Ancylotrypa barbertoni

Scientific classification
- Kingdom: Animalia
- Phylum: Arthropoda
- Subphylum: Chelicerata
- Class: Arachnida
- Order: Araneae
- Infraorder: Mygalomorphae
- Family: Cyrtaucheniidae
- Genus: Ancylotrypa
- Species: A. barbertoni
- Binomial name: Ancylotrypa barbertoni (Hewitt, 1913)
- Synonyms: Pelmatorycter barbertoni Hewitt, 1913 ;

= Ancylotrypa barbertoni =

- Authority: (Hewitt, 1913)

Species of spider

Ancylotrypa barbertoni is a species of spider of the genus Ancylotrypa.

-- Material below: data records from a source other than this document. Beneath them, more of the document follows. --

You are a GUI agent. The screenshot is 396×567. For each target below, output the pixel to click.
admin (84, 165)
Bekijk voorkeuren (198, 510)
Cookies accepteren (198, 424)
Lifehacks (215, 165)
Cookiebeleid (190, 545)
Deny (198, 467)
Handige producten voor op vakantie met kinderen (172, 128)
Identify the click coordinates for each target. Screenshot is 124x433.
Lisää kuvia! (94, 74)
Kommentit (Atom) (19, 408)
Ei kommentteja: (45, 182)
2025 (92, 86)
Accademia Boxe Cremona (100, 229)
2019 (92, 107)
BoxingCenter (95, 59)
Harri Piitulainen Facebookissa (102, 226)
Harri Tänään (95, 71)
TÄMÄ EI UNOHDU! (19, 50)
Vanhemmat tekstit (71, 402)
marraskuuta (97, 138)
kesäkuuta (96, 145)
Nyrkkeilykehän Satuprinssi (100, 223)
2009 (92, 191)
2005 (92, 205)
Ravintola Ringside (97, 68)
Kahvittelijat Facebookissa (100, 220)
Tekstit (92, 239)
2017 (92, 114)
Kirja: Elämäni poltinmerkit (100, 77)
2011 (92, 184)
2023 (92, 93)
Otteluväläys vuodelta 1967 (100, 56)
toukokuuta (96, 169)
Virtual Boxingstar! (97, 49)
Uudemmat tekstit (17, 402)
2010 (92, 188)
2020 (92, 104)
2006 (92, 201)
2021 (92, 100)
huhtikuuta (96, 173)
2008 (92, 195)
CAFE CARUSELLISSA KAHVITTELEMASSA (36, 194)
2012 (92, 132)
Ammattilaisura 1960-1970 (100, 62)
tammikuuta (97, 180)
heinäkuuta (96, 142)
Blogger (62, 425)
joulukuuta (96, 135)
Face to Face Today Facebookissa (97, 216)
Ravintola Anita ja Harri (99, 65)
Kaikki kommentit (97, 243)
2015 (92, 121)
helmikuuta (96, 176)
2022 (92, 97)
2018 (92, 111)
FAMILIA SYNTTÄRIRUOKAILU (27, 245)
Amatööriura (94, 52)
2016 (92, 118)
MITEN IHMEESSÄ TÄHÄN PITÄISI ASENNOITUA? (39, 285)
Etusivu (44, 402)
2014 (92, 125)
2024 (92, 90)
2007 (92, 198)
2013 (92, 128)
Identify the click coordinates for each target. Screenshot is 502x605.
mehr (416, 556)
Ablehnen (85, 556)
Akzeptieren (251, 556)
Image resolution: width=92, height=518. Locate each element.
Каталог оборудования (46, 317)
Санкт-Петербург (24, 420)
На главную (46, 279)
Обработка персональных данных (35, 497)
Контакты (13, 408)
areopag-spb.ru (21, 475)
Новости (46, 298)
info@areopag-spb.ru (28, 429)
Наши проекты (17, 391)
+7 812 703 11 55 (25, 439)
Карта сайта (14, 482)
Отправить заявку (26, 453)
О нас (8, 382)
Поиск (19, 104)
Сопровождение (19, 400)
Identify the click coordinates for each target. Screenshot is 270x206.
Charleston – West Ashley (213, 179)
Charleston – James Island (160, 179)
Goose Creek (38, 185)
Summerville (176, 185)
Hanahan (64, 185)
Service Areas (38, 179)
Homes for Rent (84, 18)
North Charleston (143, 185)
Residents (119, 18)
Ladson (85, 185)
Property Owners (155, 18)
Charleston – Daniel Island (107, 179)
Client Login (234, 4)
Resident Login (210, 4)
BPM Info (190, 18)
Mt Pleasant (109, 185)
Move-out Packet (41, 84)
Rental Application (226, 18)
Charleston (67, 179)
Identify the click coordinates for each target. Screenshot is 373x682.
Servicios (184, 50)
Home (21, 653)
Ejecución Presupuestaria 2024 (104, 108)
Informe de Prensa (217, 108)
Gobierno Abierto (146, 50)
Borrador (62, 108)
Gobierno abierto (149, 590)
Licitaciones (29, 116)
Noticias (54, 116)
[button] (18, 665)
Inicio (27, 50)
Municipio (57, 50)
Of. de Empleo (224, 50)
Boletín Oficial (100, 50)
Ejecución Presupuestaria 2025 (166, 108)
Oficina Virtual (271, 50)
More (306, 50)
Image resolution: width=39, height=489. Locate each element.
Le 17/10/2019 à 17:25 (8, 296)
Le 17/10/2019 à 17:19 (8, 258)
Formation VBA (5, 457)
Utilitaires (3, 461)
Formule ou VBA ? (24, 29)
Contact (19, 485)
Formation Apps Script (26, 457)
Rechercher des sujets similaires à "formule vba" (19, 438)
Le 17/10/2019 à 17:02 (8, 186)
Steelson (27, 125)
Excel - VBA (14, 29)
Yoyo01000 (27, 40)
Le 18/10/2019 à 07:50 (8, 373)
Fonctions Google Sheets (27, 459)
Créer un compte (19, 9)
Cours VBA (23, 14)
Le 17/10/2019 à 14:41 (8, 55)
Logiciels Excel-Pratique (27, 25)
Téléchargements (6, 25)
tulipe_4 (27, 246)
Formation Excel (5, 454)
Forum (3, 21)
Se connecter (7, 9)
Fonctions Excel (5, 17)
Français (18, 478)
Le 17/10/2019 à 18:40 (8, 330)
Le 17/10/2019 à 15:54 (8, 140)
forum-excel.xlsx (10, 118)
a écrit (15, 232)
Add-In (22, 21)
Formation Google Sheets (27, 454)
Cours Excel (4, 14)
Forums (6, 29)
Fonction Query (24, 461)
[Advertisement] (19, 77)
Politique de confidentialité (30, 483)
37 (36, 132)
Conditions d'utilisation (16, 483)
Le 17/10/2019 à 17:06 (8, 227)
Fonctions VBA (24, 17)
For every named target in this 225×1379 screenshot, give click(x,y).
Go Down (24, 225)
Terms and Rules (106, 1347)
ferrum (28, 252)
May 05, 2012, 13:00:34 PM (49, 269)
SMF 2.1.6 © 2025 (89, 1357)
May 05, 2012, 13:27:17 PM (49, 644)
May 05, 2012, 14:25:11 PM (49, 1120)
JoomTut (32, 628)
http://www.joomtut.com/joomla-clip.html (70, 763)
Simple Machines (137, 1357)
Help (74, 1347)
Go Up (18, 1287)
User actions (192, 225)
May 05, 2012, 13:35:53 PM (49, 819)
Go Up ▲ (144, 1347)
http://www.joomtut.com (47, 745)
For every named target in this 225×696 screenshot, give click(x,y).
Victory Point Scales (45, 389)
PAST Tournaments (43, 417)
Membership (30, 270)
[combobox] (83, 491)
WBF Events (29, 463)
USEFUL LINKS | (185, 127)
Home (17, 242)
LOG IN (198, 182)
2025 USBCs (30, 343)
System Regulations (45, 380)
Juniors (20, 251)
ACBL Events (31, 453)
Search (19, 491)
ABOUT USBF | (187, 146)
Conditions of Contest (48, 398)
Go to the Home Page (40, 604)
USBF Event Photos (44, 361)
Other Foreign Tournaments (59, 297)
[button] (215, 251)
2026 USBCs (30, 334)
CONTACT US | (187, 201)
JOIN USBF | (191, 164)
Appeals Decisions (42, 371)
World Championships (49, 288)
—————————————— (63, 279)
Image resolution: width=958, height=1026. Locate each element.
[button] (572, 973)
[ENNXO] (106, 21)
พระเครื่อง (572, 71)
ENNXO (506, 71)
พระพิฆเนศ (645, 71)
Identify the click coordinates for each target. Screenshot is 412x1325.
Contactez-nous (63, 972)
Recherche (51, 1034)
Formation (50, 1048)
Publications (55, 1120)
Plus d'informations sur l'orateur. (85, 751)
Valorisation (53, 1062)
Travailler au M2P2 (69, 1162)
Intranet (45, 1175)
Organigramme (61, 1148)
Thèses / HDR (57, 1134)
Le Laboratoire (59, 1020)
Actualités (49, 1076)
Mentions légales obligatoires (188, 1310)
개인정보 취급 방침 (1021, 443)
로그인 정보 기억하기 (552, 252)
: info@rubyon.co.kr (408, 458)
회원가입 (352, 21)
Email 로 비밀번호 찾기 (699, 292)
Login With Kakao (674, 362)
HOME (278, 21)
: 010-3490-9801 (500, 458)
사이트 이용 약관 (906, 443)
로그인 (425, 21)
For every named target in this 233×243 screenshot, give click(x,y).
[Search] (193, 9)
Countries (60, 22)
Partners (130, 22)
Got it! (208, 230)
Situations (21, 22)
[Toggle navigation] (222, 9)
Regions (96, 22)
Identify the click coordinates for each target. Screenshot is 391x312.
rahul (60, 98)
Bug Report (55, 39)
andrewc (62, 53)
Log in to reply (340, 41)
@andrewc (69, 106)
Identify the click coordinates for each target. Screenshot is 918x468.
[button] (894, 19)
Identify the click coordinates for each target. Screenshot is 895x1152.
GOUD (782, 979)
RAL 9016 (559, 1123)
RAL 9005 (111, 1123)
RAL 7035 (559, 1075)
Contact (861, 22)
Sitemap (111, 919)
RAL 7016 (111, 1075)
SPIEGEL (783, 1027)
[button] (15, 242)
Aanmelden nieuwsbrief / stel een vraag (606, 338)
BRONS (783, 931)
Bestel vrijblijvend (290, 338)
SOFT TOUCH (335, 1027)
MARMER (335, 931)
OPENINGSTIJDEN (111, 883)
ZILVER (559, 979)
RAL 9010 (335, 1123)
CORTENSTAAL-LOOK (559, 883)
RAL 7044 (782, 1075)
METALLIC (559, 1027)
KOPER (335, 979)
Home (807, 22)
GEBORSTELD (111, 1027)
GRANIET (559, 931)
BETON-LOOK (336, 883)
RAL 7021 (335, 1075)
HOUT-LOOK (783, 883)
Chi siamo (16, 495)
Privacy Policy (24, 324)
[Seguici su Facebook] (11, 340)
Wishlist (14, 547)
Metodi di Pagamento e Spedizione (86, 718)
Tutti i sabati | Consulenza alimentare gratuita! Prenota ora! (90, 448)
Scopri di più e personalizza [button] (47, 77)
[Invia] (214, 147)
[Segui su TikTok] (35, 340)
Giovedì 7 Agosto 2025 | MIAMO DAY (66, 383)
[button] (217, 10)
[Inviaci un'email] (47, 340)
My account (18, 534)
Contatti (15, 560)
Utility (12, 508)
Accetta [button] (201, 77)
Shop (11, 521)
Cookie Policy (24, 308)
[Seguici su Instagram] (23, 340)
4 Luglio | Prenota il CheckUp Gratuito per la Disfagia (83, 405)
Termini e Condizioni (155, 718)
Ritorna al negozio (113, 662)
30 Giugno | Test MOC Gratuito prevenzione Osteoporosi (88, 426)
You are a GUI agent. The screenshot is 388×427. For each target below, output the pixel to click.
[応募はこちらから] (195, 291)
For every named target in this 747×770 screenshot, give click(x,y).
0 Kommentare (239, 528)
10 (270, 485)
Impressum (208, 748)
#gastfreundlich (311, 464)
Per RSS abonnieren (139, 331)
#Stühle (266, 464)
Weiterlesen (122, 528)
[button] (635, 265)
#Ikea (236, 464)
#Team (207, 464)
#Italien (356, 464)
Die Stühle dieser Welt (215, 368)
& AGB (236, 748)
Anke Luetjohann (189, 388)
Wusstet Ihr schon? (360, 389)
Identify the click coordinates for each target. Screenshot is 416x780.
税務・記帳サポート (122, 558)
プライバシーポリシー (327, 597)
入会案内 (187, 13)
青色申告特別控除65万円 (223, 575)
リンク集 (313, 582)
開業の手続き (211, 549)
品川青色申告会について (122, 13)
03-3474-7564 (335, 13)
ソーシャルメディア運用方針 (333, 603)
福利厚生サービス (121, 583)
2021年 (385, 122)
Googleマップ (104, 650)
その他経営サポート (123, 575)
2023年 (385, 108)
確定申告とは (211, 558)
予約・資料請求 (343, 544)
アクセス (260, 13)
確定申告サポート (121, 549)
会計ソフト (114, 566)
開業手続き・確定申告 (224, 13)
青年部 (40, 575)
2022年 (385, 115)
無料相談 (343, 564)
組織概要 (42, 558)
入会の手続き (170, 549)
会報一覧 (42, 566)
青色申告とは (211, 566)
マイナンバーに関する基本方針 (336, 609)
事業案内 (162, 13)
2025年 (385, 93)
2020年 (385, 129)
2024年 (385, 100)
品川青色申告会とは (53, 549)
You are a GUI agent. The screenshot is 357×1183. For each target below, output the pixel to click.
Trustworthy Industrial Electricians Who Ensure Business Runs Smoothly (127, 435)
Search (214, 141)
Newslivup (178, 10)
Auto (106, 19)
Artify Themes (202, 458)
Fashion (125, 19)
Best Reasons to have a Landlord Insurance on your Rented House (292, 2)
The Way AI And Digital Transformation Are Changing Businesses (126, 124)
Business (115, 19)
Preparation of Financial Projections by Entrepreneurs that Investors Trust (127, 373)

It is endemic to South Africa.

==Distribution==
Ancylotrypa barbertoni is a South African endemic, known from Limpopo and Mpumalanga provinces. It has been recorded from Kruger National Park (Letaba Camp), Barberton, and Two Rivers, occurring at elevations between 238 and 941 meters above sea level.

==Habitat and ecology==
This species is a free-living ground dweller that lives in silk-lined burrows. It has been sampled from the Savanna biome.

==Description==

Both males and females have been described for this species.

==Conservation==
The species is listed as Data Deficient on the South African Red List. While it is protected in Kruger National Park, more sampling is needed to determine its present range and conservation status.